Samples were electrophoresed on 4 to 15% Mini-PROTEAN TGX Stain-Free protein gels (Bio-Rad, #4568084) for 60 min at 100 V. Western blotting was performed using the Bio-Rad Trans Blot Turbo transfer system using the provided buffer (Bio-Rad, no. 10026938) onto a nitrocellulose membrane at 1.3A/25 V for 7 min. Membranes were blocked at RT in 5% milk in TBS-T (Tris buffered saline, Tween 20). Primary antibody incubation was overnight at 4°C in TBS-T with 5% milk with one of the following antibodies: polyclonal rabbit anti-H4 pan acetyl (1:1000; Activemotif, no. 39925) and polyclonal rabbit anti-H3 (Abcam, #1791). For each primary antibody, an anti-rabbit secondary (Sigma-Aldrich, no. 12–348) was used at 1:5000.

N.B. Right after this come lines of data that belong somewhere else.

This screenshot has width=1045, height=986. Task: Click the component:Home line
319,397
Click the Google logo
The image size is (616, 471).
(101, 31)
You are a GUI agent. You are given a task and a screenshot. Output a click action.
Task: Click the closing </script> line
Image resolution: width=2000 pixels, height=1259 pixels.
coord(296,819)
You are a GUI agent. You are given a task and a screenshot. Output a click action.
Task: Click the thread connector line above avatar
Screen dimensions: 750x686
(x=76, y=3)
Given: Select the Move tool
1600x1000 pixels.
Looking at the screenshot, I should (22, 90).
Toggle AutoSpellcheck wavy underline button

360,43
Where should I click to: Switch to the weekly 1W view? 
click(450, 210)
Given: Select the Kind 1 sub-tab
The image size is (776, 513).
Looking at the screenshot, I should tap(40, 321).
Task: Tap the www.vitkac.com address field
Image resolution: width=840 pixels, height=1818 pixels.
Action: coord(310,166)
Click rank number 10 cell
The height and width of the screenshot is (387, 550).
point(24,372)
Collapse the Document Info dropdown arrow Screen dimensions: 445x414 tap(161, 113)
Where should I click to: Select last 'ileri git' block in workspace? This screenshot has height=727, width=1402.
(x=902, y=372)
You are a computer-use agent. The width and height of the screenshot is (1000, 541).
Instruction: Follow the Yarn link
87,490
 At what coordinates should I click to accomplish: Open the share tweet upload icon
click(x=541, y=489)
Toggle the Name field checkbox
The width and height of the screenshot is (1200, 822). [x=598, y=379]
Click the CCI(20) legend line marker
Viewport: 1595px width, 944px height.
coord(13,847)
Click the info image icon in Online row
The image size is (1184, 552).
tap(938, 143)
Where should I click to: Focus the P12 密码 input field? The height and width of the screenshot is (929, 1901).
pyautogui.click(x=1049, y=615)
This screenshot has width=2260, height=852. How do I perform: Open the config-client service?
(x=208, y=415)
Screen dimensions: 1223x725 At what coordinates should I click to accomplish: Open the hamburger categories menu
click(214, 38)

Blots were incubated with chemiluminescent detection reagent (Amersham ECL Prime Western Blotting Detection Reagents, GE Healthcare, no. RPN2236) and imaged on an Amersham Imager 600 (GE Healthcare). Between primary antibody antibodies, blots were stripped, rinsed in TBS-T, and incubated with detection reagent to verify removal of antibody before reprobing. Relative band intensity ratios were calculated using NIH ImageJ. Briefly, a box of equal size and dimension was drawn around each band, and integrated density (IntDen) inside the box was recorded. For each blot, a ratio of H4ac/H3 IntDen was calculated per sample lane. In addition, a normalized value for each mutant genotype was calculated by dividing the mutant ratio by that of the control H3.3A^null genotype. Lysates from yellow white (yw) wild-type control animals, along with 12xH3.2K36R mutants. Quantification of the data from 12xH3.2K36R mutants was not used in the quantification due to differences in overall histone gene number (eacho of the other genotypes contain 200x copies of the replication dependent histone genes).

Funding Statement

This work was supported by NIH/NIGMS grant R35-GM136435 (to A.G.M.)